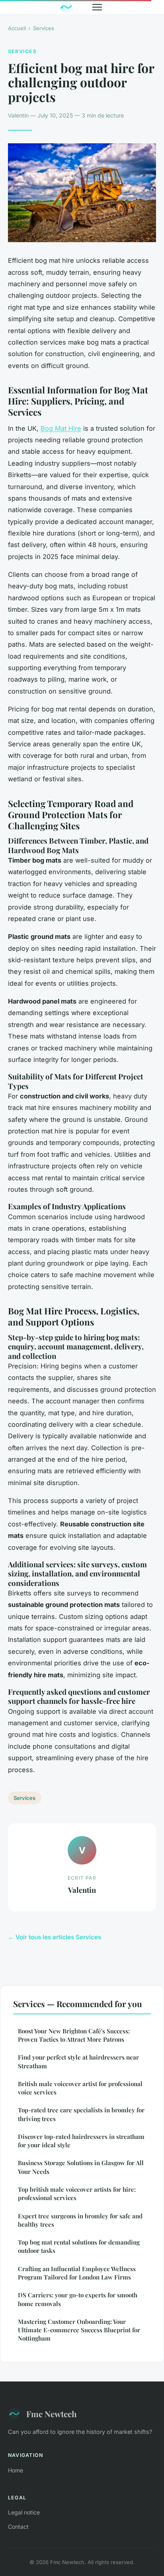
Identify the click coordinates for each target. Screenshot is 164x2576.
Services (43, 28)
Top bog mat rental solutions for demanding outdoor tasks (79, 2246)
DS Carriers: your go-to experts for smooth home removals (77, 2299)
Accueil (17, 28)
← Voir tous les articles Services (54, 1937)
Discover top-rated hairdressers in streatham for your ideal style (81, 2141)
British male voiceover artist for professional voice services (80, 2088)
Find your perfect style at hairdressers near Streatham (78, 2061)
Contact (18, 2526)
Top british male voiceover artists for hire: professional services (77, 2193)
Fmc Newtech (51, 2413)
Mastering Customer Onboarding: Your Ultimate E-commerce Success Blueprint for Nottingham (79, 2330)
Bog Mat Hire (61, 428)
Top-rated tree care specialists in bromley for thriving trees (81, 2114)
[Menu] (97, 7)
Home (15, 2470)
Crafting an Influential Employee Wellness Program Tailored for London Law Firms (77, 2273)
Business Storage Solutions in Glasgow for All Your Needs (81, 2167)
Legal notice (24, 2512)
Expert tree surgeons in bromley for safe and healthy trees (80, 2220)
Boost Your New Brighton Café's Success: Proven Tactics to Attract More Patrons (74, 2035)
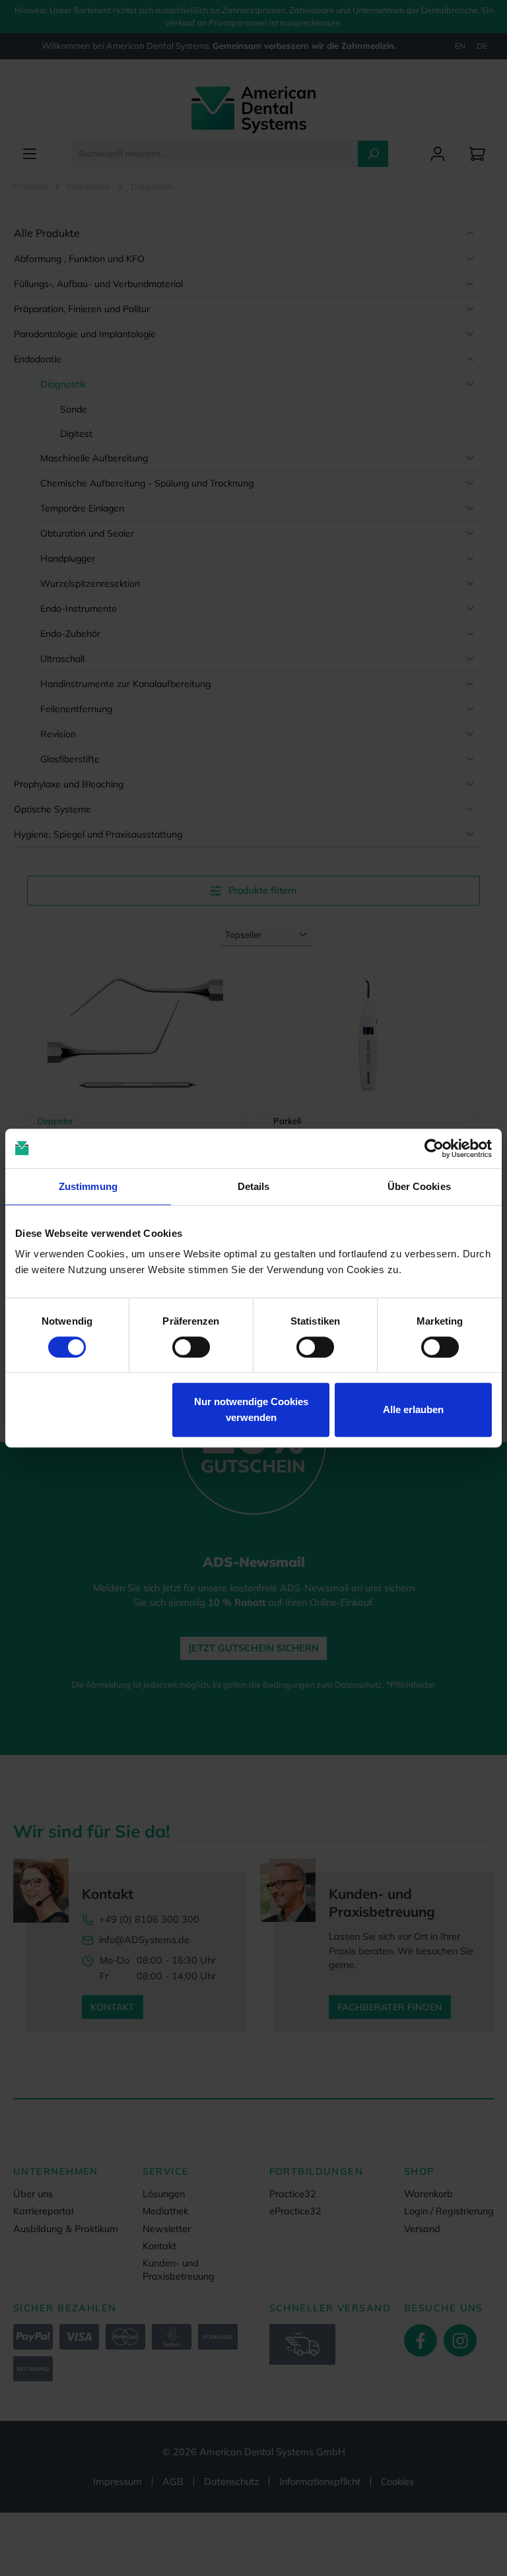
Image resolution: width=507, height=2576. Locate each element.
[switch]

+---+

**EXERCISE GOAL:** The answer should hold every entry exactly as given and no pictures at all.

**SOLUTION TO THE EXERCISE:**
Identify the click coordinates for each target. Screenshot is 164x2576.
Services (43, 28)
Top bog mat rental solutions for demanding outdoor tasks (79, 2246)
DS Carriers: your go-to experts for smooth home removals (77, 2299)
Accueil (17, 28)
← Voir tous les articles Services (54, 1937)
Discover top-rated hairdressers in streatham for your ideal style (81, 2141)
British male voiceover artist for professional voice services (80, 2088)
Find your perfect style at hairdressers near Streatham (78, 2061)
Contact (18, 2526)
Top british male voiceover artists for hire: professional services (77, 2193)
Fmc Newtech (51, 2413)
Mastering Customer Onboarding: Your Ultimate E-commerce Success Blueprint for Nottingham (79, 2330)
Bog Mat Hire (61, 428)
Top-rated tree care specialists in bromley for thriving trees (81, 2114)
[Menu] (97, 7)
Home (15, 2470)
Crafting an Influential Employee Wellness Program Tailored for London Law Firms (77, 2273)
Business Storage Solutions in Glasgow for All Your Needs (81, 2167)
Legal notice (24, 2512)
Expert tree surgeons in bromley for safe and healthy trees (80, 2220)
Boost Your New Brighton Café's Success: Proven Tactics to Attract More Patrons (74, 2035)
Image resolution: width=507, height=2576. Locate each element.
[switch]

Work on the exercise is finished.